→ **TO BE DONE**
Pick out each line of the listing that contains the string "Click", with case counting.

→ **RECORDS SUPPLIED**
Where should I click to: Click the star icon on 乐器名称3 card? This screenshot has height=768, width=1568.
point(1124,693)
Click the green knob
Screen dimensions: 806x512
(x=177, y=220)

→ **EXPECTED ANSWER**
Where should I click to: Click the star icon on 乐器名称3 card? This screenshot has height=768, width=1568.
Click the green knob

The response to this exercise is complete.